Metadata-Version: 2.1
Name: pyrecdp
Version: 1.0.1b20230310
Summary: A data processing bundle for spark based recommender system operations
Home-page: https://github.com/intel/e2eAIOK/
Author: INTEL AIA
Author-email: chendi.xue@intel.com
License: UNKNOWN
Project-URL: Bug Tracker, https://github.com/intel/e2eAIOK/
Platform: UNKNOWN
Classifier: Programming Language :: Python :: 3
Classifier: License :: OSI Approved :: Apache Software License
Classifier: Operating System :: OS Independent
Requires-Python: >=3.6
Description-Content-Type: text/markdown
License-File: LICENSE

# RecDP v2.0

# INTRODUCTION

## Problem Statement

Data Preparation is an essential step to build AI pipelines 
* key data preparation capabilities: data connector, cleaning, sampling, joining, profiling, feature engineering, low-code/no-code UI, lineage etc. 
* exploration of optimal Data preparation consumes majority of Data Science time

## Solution with RecDP v2.0

* Auto pipeline
    * only 3 lines of codes required
* Pipeline Generator
    * Data Profiling:
        * Auto anomalies detection
        * Auto missing value impute
        * Profiling Visualizzation        
    * Feature Wrangling:
        * feature transformation(datetime, geo_info, text_nlp, url, etc.)
        * multiple data auto joining
        * feature cross(aggregation transformation - sum, avg, count, etc.)
    * export pipeline as JSON file, can be import to other data platform
* Pipeline Runner:
    * spark engine: convert pipeline to spark codes to run
    * pandas engine: convert pipeline to pandas codes to run
    * sql engine: convert pipeline to sql
* DataLoader:
    * parquet, csv, json, database
* FeatureWriter - ML/DL connector:
    * Data Lineage
    * Feature Store
    * numpy, csv, parquet, dgl / pyG graph
![RecDP v2.0 Overview](resources/recdp_intro.png)

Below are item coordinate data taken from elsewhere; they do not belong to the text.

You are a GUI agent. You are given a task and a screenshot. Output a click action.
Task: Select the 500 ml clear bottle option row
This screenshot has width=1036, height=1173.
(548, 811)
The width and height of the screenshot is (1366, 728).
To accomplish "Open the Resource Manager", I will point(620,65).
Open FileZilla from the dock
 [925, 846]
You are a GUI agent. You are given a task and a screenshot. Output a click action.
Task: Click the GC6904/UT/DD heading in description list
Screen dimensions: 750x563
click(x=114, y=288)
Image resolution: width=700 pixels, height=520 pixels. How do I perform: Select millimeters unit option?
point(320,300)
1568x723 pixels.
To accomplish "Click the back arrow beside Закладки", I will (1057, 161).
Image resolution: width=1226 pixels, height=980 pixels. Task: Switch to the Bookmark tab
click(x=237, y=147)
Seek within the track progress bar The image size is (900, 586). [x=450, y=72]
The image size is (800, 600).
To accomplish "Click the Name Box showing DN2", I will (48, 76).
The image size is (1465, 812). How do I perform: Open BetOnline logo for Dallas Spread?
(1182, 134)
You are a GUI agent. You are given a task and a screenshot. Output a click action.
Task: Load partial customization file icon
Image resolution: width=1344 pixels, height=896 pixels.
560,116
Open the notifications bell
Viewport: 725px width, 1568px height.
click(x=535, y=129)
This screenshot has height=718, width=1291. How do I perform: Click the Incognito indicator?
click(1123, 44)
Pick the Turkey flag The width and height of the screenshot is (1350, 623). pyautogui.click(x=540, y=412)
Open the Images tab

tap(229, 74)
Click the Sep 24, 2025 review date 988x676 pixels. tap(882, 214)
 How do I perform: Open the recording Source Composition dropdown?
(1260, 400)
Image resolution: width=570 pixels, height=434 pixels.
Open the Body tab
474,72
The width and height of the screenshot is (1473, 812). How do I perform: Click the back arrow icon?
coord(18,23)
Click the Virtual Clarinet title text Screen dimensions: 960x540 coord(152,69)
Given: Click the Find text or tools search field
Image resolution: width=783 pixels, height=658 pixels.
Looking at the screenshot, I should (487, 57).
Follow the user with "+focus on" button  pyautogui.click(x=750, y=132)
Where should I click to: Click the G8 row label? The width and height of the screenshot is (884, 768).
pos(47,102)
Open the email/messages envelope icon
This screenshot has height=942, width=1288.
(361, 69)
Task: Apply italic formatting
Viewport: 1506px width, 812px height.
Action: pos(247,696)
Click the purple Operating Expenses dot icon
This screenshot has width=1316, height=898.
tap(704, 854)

## This solution is intended for
citizen data scientists, enterprise users, independent software vendor and partial of cloud service provider.

# Getting Start
## setup with pip
```
git clone --single-branch --branch RecDP_v2.0 https://github.com/intel-innersource/frameworks.bigdata.AIDK.git
cd frameworks.bigdata.AIDK/RecDP
# install dependencies
apt-get update -y &&  DEBIAN_FRONTEND=noninteractive apt-get install -y python3 python3-pip python-is-python3 graphviz
DEBIAN_FRONTEND=noninteractive apt-get install -y openjdk-8-jre
# install recdp
python setup.py sdist
pip install dist/pyrecdp-1.0.1.tar.gz

sh start-jupyter.sh
# open browser with http://hostname:8888
```

## run
```
from pyrecdp.autofe import FeatureWrangler

pipeline = FeatureWrangler(dataset=train_data, label="fare_amount")
pipeline.plot()
```
![nyc taxi demo](resources/nyc_taxi_demo.JPG)

## Quick Example
* [nyc taxi fare](examples/notebooks/autofe/demo/nyc_taxi_workflow_full.ipynb) - geographic, datetime feature engineering - [colab_notebook](https://colab.research.google.com/drive/1Ob9-JwwUmYdXoFMq6rR7N1pBjN7-c1_0?usp=sharing)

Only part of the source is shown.